- _所附文字_
早在1911年10月22日,距離武昌起義的第一聲槍響僅僅過去12天,湖南新軍就揭竿而起,響應隔壁老表,攻陷撫台衙門,迅速光復湖南,走在革命前列。
湘軍最初的首領是名列「湖湘三公子」之一的譚廷闓,他曾三次督湘。之後,湘軍演變出程潛派、趙恆惕派等,各派勢力為爭權奪利,相互傾軋。
不過,人家別的軍閥是「內戰內行,外戰外行」,湘軍很有特點,內戰,好像也不太靠譜。
北洋時期,湘軍在北洋軍閥和西南軍閥的夾縫間求生存。北洋的段祺瑞、吳佩孚和西南的唐繼堯、陸榮廷為了擴大自己的勢力範圍,都曾想拉攏湘軍當小弟。
兩次國內革命戰爭時期,以何鍵為代表的湘系軍閥,時而依附桂系,時而擁護老蔣,左右逢源,也沒佔到啥便宜。
1929年4月,何鍵掌控湖南軍政大權。在蔣介石的支持下,何鍵勢力迅速崛起,從一個不到兩萬人的三十五軍,成長為以第四路軍為主體的、坐擁十萬兵力的地方軍事集團。
任他虐我千百遍,我待老蔣如初戀。到抗戰前夕,湘軍大部分已被中央軍收編。
1937年,七七事變後,湖南各界人士同仇敵愾,全面動員,宣示抗戰到底。文化界演講宣傳,工商界斥資捐款,大街小巷到處都是抗日刊物、海報。民眾自發組織汽車隊、義勇隊和服務隊等趕往前線支援。

- _提供資料_
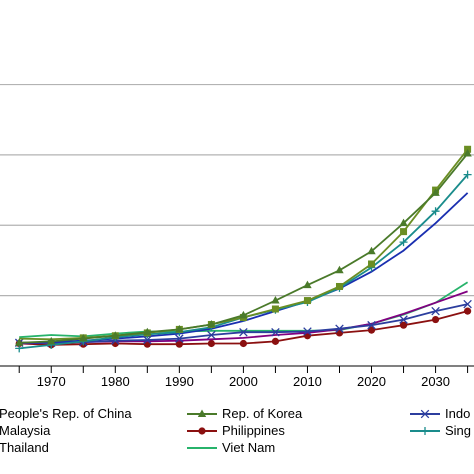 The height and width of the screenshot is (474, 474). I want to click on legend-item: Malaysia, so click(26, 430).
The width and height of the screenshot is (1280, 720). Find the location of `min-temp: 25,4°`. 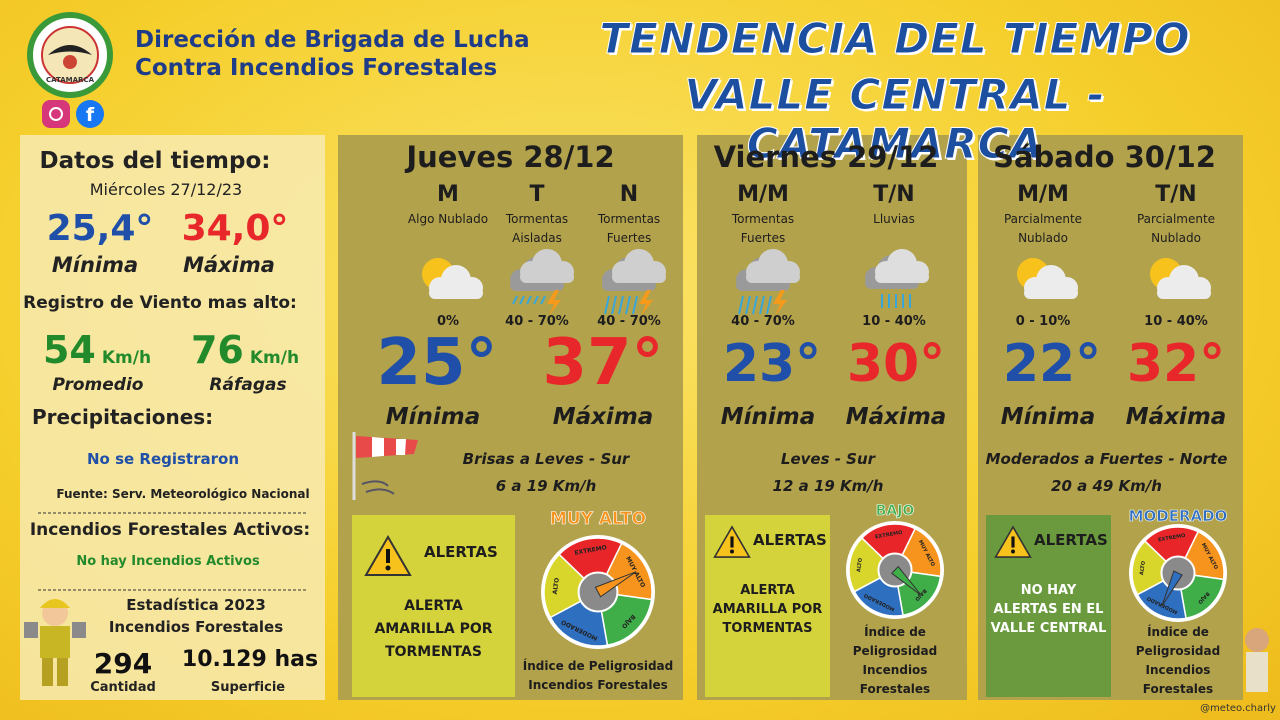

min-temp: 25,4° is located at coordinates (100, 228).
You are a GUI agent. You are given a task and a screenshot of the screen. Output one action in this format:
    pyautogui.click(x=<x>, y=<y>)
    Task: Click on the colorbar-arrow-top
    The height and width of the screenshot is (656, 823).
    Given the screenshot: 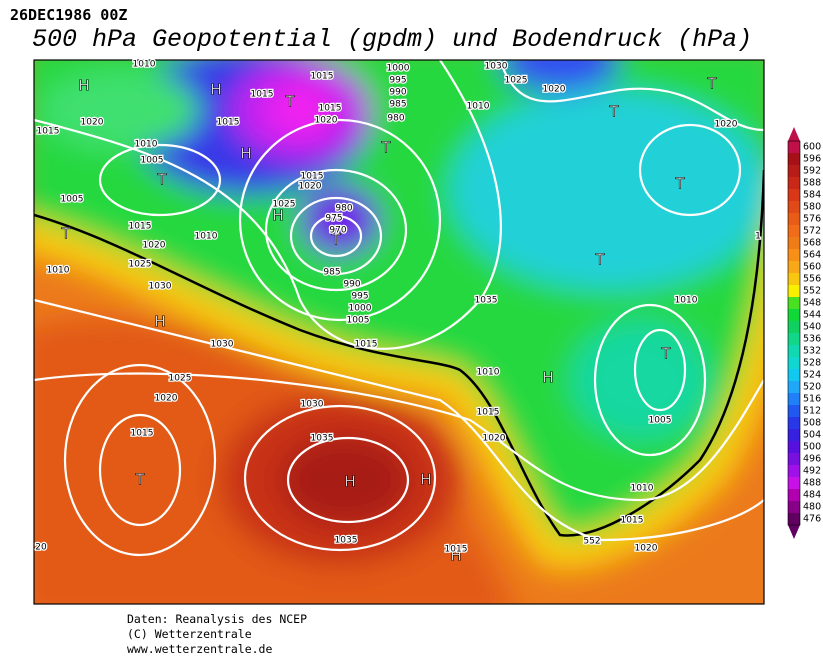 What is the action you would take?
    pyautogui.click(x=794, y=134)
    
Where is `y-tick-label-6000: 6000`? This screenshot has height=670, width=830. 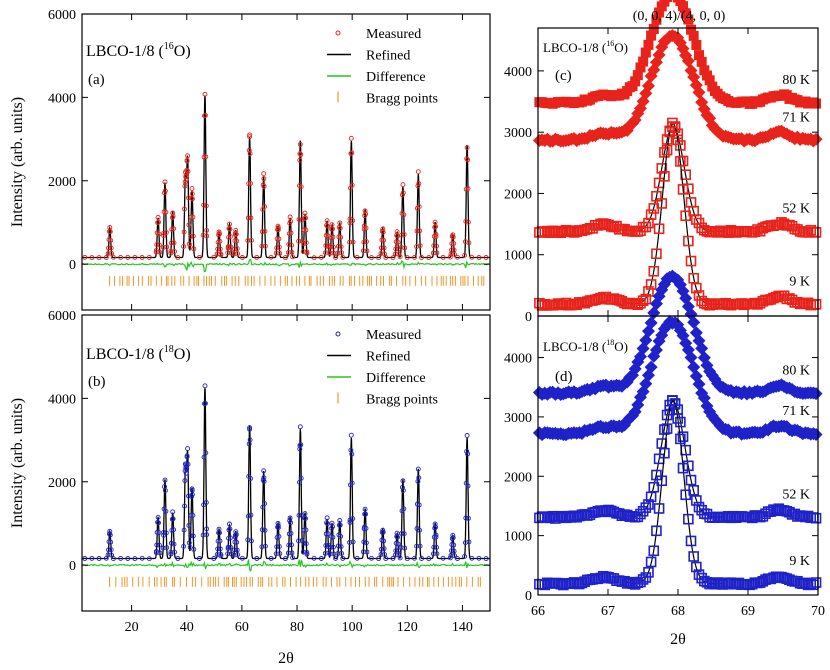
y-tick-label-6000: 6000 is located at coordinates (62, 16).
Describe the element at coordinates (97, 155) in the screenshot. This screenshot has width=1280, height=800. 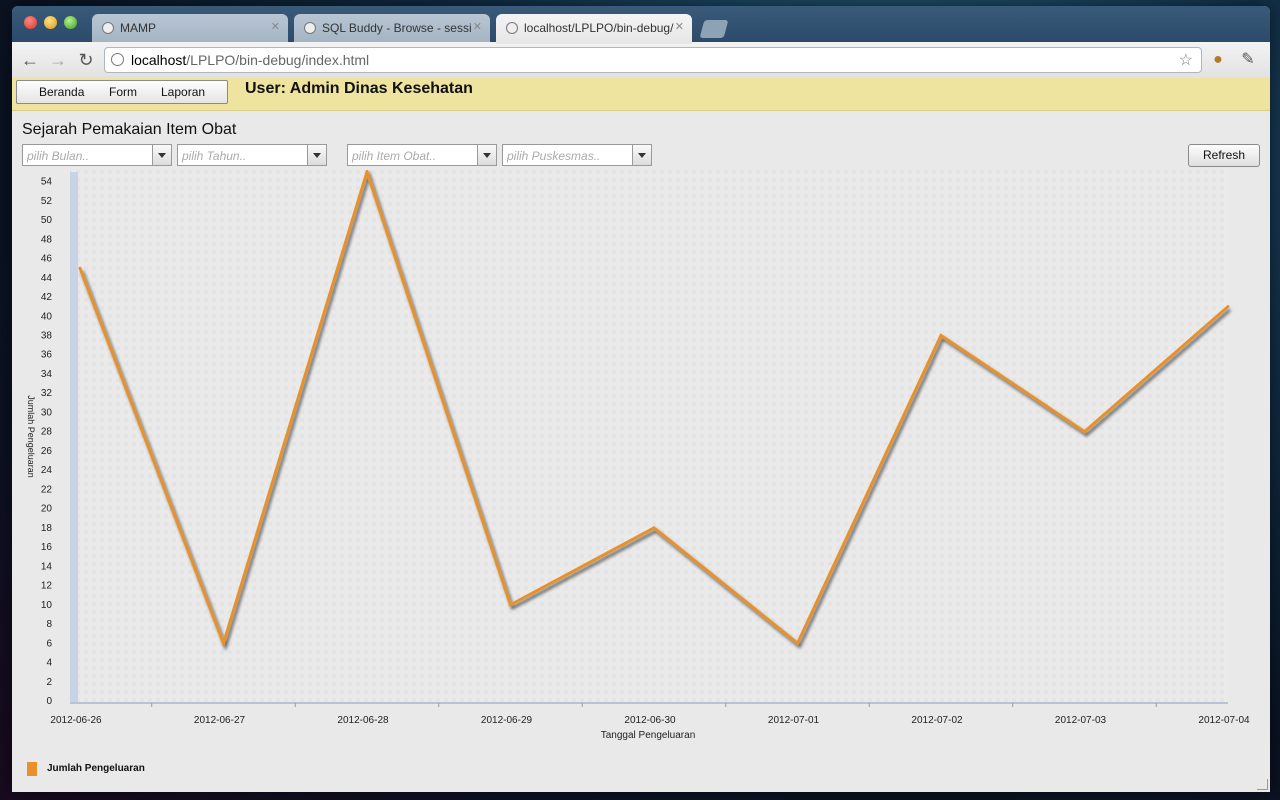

- _請完成下列_
1 - 根據湘軍短文,回答下列問題:
(a) 湖南新軍於哪一天起事響應武昌起義?
(b) 湘軍最初的首領是誰?
(c) 何鍵於何時掌控湖南軍政大權?
2 - 將湘軍短文中以含有「不過,人家別的軍閥是「內戰內行,外戰外行」,湘軍很有特點,內戰,好像也不太靠譜。」的字句開頭、以「坐擁十萬兵力的地方軍事集團。」結尾的部分原樣抄出。

- _逐項結果_
1 -
(a) 1911年10月22日。
(b) 譚廷闓。
(c) 1929年4月。

2 -
不過,人家別的軍閥是「內戰內行,外戰外行」,湘軍很有特點,內戰,好像也不太靠譜。
北洋時期,湘軍在北洋軍閥和西南軍閥的夾縫間求生存。北洋的段祺瑞、吳佩孚和西南的唐繼堯、陸榮廷為了擴大自己的勢力範圍,都曾想拉攏湘軍當小弟。
兩次國內革命戰爭時期,以何鍵為代表的湘系軍閥,時而依附桂系,時而擁護老蔣,左右逢源,也沒佔到啥便宜。
1929年4月,何鍵掌控湖南軍政大權。在蔣介石的支持下,何鍵勢力迅速崛起,從一個不到兩萬人的三十五軍,成長為以第四路軍為主體的、坐擁十萬兵力的地方軍事集團。